It's interesting that some of the regressing scenarios have also started becoming noisy eg System.MathBenchmarks.Single.Max
Thanks @adamsitnik . Could you please explain the data point that makes you think "this can be a benchmark regression, but not actual product code regression". It will help me in quicker investigation for these benchmarks on my part. Here is couple of benchmarks that investigated yesterday:
This looks like a real regression because of the execution of align
instruction inside JsonReaderHelper::CountNewLines
.
It was improved in November after https://github.com/dotnet/runtime/pull/42909 change, but with loop alignment changes, it went into higher end. In below screenshot:
From Vtune:
I am not sure how much vtune points to the nop
execution contribution, but my guess is that it contributes to the slowness, given that CountNewLines
is the hottest method.
I was not able to reproduce this on my machine. I also compared the disassembly and we don't add align
instruction in the benchmark code or methods that we are testing. My initial guess is that it could be because of data alignment since we allocate array during setup.
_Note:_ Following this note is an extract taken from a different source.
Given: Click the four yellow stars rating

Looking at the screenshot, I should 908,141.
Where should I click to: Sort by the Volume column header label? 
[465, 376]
Here is the history of that test which confirms the bimodality.
If there was any code alignment issue (which I will dig more later today), the loop alignment would have addressed it and the benchmark went to the slower numbers, but data alignment in future runs might change it and we might again see the bimodality.
@danmosemsft - Thanks for pointing it out. Even we noticed it and it is interesting because it shouldn't be affected by the data alignment. I will investigate further.
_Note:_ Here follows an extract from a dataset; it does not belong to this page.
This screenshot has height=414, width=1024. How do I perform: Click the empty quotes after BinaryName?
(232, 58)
Could you please explain the data point that makes you think "this can be a benchmark regression, but not actual product code regression"
Sure! Some of these benchmarks have loops inside them (while they should not) like the casting benchmark:
[Benchmark]
public bool CheckObjIsInterfaceYes()
{
bool res = false;
for (int i = 0; i < InnerIterationCount; i++)
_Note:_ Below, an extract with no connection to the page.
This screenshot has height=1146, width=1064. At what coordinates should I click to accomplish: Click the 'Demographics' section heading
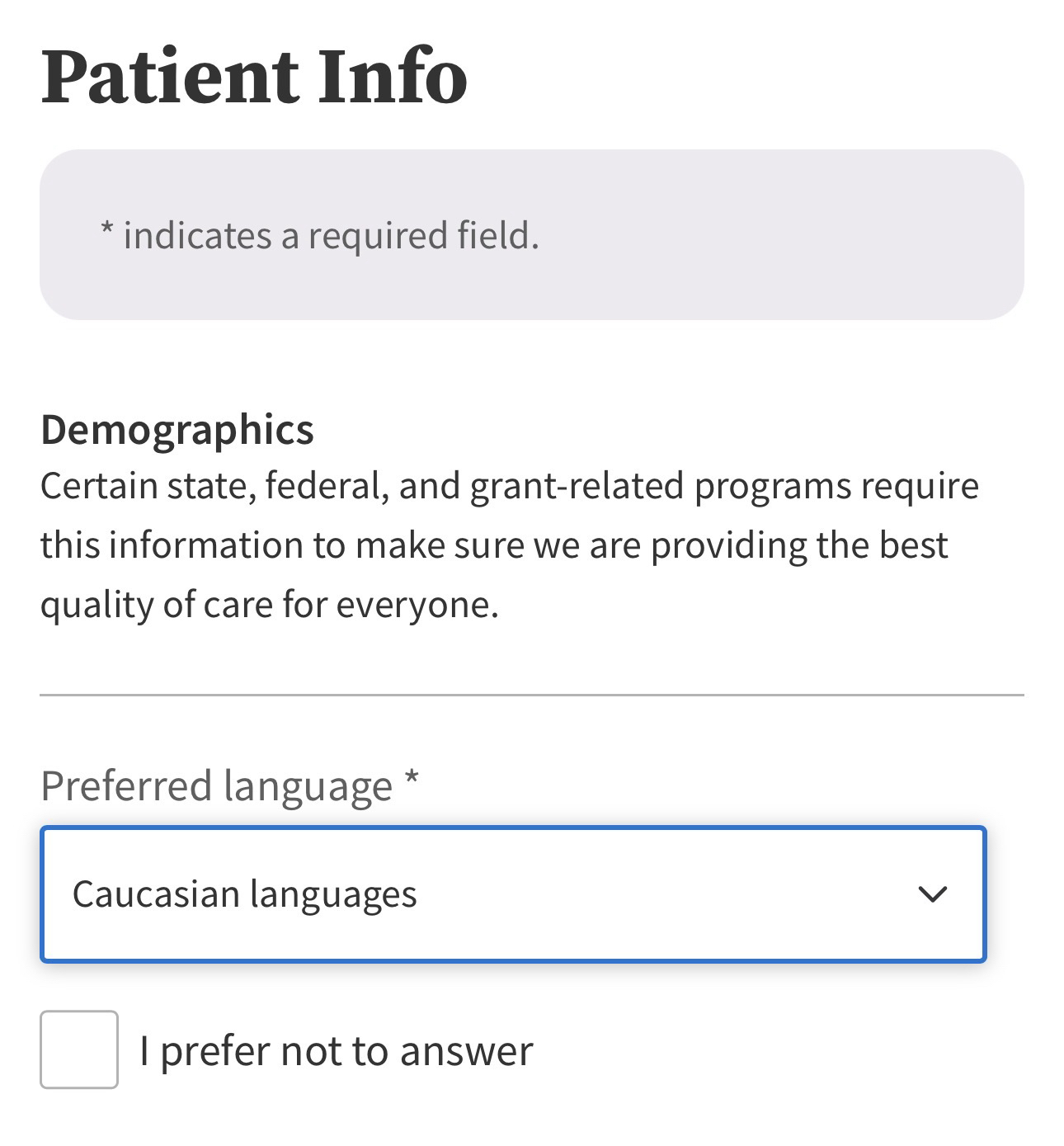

res = myClass1 is IMyInterface1;
return res;
}
By "this can be a benchmark regression, but not actual product code regression" I meant that the part of the product that the benchmark is trying to measure has not regressed (casting in this example), but it's exercised in a loop, which shows benchmark regression.
Some of these benchmarks have loops inside them (while they should not)
Do we have plan to fix them?
Also, we noticed the following numbers for bubblesort2. The benchmark is less bimodal after loop alignment, but the remaining swing might be because of data alignment since we create an array inside the benchmark.
Here is the overall history:
and then zoomed in to the loop alignment impact:
I went through most of the regressions in https://github.com/dotnet/runtime/issues/43227#issuecomment-765684981 and here is my analysis.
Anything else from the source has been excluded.